Carolyn Spring helps people recover from trauma and to reverse adversity. She is author of Recovery is my best revenge: my experience of trauma, abuse and dissociation and numerous other books and articles.  Carolyn has delivered extensive training throughout the UK for both dissociative survivors and professionals working with them. Having worked for a number of years with extremely traumatised children as a therapeutic foster carer, she set up PODS (Positive Outcomes for Dissociative Survivors) in 2010 to promote recovery from dissociative disorders. She now works more widely in the field of mental health and adversity and brings a wealth of personal experience and research to her writing and training, bringing a rare positivity and the belief that no matter what people have experienced, recovery is possible.
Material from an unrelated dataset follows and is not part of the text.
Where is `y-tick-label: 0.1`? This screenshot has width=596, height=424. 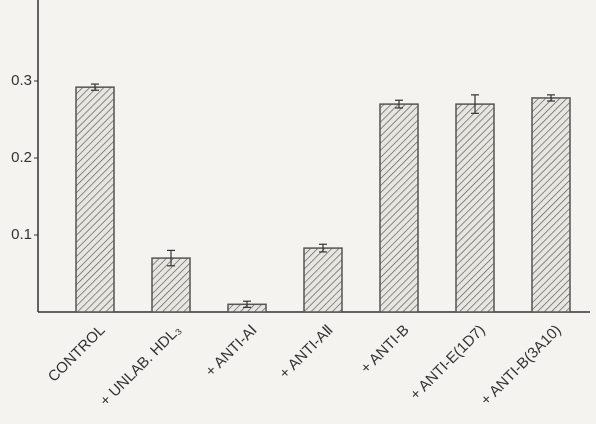
y-tick-label: 0.1 is located at coordinates (22, 234).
“I have spent my entire adulthood reversing adversity. I developed dissociative identity disorder (DID) as a result of extensive childhood trauma, leaving me helpless, hopeless and suicidal. Alongside this, I developed chronic fatigue syndrome (CFS/ME), leaving me wheelchair-bound for several years. I wasn’t able to have children and in the end even my marriage ended in divorce.

I’ve spent over a decade researching and learning how the brain is impacted by trauma and suffering and how it can process and recover from such suffering. After spending years believing that I would never recover, I began to find the answers. With help, I began to turn things around to reverse adversity.

If I can turn things around, when I had so much going against me, then so can you. And that’s the hope I want to offer you. I want to show you how it’s done. It’s not easy – it takes a lot of hard work, but I want to share with you everything I’ve learned over the last fifteen years. Because recovery really is possible.”